§ **EXTRAIT FOURNI**:
Arrêt du 14 juin 2004
Ire Cour de droit public

MM. les Juges Aemisegger, Président de la Cour et Président du Tribunal
fédéral,
Nay, Vice-président du Tribunal fédéral et Reeb.
Greffier: M. Zimmermann.

X. ________ SA,
recourante, représentée par Y.________,

contre

Juge d'instruction du canton de Genève,
case postale 3344, 1211 Genève 3,
Procureur général du canton de Genève, place du Bourg-de-Four 1, case postale
3565, 1211 Genève 3,
Cour de justice du canton de Genève, Chambre d'accusation, place du
Bourg-de-Four 1, case postale 3108, 1211 Genève 3.

art. 9, 10 al. 2, 29 et 31 Cst., art. 5 CEDH (procédure pénale),

recours de droit public contre l'ordonnance de la Cour de justice du canton
de Genève, Chambre d'accusation, du 24 mars 2004.

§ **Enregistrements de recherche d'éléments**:
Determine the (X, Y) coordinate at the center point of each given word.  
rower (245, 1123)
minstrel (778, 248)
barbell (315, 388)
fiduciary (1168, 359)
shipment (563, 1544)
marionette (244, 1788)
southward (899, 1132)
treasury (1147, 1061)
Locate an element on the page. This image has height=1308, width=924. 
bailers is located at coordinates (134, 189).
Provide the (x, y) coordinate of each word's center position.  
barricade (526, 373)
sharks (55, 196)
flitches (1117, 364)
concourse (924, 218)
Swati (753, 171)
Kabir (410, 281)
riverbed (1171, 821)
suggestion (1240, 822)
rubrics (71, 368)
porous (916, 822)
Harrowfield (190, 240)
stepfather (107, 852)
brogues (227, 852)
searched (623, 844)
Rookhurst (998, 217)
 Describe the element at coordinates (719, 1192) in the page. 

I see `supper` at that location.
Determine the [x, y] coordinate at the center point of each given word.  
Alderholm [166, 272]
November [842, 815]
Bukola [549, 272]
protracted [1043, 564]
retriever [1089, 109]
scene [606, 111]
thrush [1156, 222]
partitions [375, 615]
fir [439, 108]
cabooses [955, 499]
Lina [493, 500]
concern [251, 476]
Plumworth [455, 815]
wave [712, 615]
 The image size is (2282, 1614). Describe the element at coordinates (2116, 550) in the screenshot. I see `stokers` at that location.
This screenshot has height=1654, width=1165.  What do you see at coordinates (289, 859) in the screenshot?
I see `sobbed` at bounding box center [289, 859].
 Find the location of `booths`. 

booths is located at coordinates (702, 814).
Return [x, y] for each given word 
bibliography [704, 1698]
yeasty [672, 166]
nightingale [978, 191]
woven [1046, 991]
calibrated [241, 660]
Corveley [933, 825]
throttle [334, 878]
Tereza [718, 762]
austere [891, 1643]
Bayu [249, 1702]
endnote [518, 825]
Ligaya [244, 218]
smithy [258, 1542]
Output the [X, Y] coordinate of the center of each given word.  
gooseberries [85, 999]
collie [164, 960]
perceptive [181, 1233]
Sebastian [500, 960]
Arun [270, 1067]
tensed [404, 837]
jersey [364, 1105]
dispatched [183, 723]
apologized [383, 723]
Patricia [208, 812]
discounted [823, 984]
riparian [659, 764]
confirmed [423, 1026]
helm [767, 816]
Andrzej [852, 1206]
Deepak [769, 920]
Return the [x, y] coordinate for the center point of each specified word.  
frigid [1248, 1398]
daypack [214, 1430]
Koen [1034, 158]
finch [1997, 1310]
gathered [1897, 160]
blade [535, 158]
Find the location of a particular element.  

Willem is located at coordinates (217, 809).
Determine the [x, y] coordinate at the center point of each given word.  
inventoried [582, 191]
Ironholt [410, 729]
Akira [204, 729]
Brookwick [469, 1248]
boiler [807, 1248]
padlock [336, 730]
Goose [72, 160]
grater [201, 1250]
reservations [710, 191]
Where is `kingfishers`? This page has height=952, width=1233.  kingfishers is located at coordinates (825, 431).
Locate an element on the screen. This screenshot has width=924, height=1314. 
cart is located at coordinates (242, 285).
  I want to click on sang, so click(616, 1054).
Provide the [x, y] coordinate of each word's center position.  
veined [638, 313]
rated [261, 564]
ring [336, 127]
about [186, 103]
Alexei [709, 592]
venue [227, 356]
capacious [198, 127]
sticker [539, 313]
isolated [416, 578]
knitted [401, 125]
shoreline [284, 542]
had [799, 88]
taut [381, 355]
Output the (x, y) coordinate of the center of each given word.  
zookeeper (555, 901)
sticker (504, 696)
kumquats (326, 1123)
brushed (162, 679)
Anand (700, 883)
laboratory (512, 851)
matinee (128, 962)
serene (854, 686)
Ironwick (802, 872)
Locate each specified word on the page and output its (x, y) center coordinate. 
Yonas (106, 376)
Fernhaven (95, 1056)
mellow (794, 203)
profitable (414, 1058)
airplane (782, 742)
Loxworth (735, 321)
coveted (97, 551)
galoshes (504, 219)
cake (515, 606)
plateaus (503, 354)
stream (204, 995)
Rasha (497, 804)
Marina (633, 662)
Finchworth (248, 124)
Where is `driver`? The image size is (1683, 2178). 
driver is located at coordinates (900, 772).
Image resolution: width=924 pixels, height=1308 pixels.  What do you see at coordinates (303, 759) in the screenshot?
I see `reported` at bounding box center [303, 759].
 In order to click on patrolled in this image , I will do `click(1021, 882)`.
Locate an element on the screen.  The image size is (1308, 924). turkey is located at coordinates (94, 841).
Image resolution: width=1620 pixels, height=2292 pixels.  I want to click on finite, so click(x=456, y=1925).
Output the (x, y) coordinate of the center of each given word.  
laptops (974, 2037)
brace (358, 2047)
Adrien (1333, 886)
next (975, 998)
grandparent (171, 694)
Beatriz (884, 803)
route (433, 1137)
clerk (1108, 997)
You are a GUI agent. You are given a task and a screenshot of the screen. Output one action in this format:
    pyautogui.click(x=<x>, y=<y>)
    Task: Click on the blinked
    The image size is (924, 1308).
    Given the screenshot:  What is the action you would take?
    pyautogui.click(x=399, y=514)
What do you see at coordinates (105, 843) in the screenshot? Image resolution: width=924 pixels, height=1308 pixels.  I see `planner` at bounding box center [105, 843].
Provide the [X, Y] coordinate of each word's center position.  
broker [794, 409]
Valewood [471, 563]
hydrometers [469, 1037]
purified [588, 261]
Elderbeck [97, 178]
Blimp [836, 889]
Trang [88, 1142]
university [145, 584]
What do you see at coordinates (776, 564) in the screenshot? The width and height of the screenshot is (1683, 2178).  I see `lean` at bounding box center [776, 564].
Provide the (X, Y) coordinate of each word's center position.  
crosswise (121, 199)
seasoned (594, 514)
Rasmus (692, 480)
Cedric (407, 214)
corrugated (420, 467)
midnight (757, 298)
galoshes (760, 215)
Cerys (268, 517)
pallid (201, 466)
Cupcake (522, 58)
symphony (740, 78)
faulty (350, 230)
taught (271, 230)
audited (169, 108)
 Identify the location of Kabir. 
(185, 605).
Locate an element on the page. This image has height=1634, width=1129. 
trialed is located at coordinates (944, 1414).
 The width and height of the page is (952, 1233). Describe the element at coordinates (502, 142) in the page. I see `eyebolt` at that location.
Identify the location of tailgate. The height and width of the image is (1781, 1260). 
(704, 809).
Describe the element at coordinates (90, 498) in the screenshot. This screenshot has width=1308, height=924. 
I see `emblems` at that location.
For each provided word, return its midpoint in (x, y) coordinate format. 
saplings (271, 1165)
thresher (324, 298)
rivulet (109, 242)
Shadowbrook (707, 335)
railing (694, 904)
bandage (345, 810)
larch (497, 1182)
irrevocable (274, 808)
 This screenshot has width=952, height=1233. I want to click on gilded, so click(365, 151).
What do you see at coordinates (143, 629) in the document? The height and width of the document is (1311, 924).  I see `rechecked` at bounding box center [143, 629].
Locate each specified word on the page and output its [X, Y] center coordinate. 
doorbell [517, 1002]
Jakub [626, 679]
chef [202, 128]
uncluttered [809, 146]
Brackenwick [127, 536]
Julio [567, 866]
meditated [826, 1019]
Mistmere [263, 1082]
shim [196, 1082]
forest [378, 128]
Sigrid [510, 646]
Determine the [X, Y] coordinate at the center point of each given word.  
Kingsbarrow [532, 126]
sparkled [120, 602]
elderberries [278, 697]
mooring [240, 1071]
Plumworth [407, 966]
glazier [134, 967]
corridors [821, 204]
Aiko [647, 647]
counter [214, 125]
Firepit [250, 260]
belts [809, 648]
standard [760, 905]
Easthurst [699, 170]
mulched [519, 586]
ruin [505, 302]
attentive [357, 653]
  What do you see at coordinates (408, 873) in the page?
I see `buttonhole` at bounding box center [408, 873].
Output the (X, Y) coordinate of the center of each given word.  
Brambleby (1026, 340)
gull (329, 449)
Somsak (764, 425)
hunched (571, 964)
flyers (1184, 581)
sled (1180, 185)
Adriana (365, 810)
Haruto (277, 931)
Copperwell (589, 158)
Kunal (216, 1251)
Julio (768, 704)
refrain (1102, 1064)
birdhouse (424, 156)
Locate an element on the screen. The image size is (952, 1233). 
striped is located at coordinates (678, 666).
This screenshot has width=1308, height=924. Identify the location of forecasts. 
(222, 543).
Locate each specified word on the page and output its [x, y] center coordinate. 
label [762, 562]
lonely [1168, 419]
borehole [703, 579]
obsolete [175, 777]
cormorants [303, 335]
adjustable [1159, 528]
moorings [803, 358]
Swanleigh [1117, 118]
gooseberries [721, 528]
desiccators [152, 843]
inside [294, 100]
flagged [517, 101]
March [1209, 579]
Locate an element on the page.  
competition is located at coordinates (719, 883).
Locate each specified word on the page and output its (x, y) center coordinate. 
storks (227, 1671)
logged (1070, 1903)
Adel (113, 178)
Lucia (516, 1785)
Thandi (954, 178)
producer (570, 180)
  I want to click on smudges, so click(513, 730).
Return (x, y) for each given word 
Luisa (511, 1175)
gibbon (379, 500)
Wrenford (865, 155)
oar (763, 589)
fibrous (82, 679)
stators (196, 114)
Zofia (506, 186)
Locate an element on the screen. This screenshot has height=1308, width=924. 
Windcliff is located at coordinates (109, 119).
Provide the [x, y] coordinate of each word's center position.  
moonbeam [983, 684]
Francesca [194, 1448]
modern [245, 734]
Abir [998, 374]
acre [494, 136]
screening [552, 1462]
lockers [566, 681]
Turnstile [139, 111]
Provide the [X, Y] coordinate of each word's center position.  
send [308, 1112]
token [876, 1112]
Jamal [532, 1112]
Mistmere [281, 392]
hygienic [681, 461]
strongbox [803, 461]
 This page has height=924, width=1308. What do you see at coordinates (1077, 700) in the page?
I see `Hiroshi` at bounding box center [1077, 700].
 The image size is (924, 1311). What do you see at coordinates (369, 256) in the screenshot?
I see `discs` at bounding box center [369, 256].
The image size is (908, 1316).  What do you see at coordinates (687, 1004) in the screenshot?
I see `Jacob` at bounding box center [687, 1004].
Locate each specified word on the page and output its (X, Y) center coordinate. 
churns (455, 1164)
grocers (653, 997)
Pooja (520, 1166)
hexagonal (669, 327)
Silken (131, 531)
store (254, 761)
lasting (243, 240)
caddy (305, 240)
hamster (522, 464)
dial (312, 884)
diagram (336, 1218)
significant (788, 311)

§ **CONSIGNES**:
• 1. Dans l'arrêt du 14 juin 2004, qui occupe la fonction de greffier ?
• 2. Quels juges l'arrêt du 14 juin 2004 nomme-t-il ? Citez-les tous.
• 3. Poursuivez l'arrêt du 14 juin 2004 après sa dernière ligne.

§ **RÉPONSES DANS L'ORDRE**:
• 1. M. Zimmermann.

• 2. Aemisegger, Nay et Reeb.

• 3.
Faits:

A.
Le Juge d'instruction du canton de Genève conduit une procédure pénale contre
Y.________, inculpé de faux dans les titres, d'escroquerie, d'abus de
confiance, de gestion déloyale et de banqueroute frauduleuse. En bref,
Y.________ est soupçonné d'avoir détourné le montant de loyers, falsifié des
baux et utilisé à des fins personnelles des prêts consentis à une société
qu'il gérait.

Le 12 août 2003, la société A.________ S.A., partie civile à la procédure, a
informé le Juge d'instruction que la société X.________ S.A., dont Y.________
est l'administrateur, était propriétaire d'une part de copropriété afférente
à un logement d'habitation à Montreux-Territet. Le 3 septembre 2003,
A.________ S.A. a indiqué au Juge d'instruction que Y.________ était l'ayant
droit de l'immeuble; c'était à lui que la banque avait octroyé le prêt
hypothécaire nécessaire à l'acquisition de la part de copropriété.

Le 21 octobre 2003, le Juge d'instruction a invité le Conservateur du
Registre foncier de Vevey à lui transmettre les documents relatifs à
l'acquisition du logement en question. Les 10 et 22 décembre 2003, le Juge
d'instruction a ordonné que soit restreint le droit d'aliéner.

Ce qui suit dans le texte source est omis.